Which is why this detailed, on the ground study of current conditions in Aleppo is so important. The study is a collaboration of Caerus Associates and First Mile GEO. It distills the results of four months worth of biweekly, on the ground assessments that collected information on the security, humanitarian, political and governance conditions into an easy to navigate website. The assessments combined objective data (bread prices, location of checkpoints, hours of electricity) with subjective data (perceptions of governance, political opinions). The site combines narrative analysis outlining the findings from these assessments with interactive maps that visualize the data these findings are based on. With the narrative overview and the opportunity to dive into detailed data, the site manages to weave together perceptions, on the ground reality and incidents to bring to life what is happening in Aleppo.

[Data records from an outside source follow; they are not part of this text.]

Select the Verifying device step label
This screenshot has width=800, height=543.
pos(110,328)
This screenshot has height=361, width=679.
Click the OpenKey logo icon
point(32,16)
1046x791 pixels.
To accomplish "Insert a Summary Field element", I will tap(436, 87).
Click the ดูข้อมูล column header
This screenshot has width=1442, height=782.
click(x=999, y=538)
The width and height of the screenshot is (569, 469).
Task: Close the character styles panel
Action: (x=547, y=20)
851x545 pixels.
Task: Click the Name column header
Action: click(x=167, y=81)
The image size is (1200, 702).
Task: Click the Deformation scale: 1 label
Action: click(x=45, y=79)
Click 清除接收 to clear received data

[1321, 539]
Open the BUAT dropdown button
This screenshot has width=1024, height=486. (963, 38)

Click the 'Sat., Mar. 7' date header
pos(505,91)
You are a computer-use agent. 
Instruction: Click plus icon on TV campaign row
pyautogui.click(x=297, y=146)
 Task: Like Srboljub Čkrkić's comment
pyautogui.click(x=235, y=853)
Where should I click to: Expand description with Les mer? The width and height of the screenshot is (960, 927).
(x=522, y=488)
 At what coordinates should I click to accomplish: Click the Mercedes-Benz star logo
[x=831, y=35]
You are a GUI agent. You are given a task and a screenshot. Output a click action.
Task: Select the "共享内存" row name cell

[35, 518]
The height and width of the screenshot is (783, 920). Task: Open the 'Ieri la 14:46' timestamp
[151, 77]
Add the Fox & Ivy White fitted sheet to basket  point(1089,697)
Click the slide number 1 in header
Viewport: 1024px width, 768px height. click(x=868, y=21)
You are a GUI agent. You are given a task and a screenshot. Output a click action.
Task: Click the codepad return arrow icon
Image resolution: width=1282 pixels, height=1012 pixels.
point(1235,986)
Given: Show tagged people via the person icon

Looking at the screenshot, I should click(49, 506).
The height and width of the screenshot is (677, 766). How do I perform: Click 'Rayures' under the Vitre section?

I really like the way Matt McNabb from First Mile Geo puts it:
“This is not just a story about Syria, however. It is a story about how technology can bend to the realities of war. And how with those advancements, episodic journalism can give way to sustained insights that can be used to enhance and measure efforts by the humanitarian community to take action in support of our common humanity.”
If the data presented publicly is this insightful, I can only imagine how useful this tool has been internally to Caerus Associates analysts. The conflict monitoring tool that First Mile GEO provide can really help organizations respond faster and better. It’s also a great tool for advocacy and policy making. Matt McNab writes a very interesting blogpost on the lessons they have learned from this work. He explains the considerations behind the decision to open up the data on Aleppo, balancing the risk of doing harm by putting information in the hands of people who may use it for military purposes against the benefit of offering a wide range of actors access to geospatial data. The data, he explains, is not just useful to analysts sitting in Washington DC.
Early indications from Aleppo point to the use of geospatial and other forms of data visualizations by local civil society and the ad hoc governance structures that have emerged to provide services in opposition areas.
First Mile GEO certainly has the potential to put geospatial data that is intuitive to navigate in the hands of local actors in conflict settings. Their work in Aleppo is remarkable. But it’s the possibility of using their tools for horizontal data sharing and organizing that will be most interesting to watch in the future.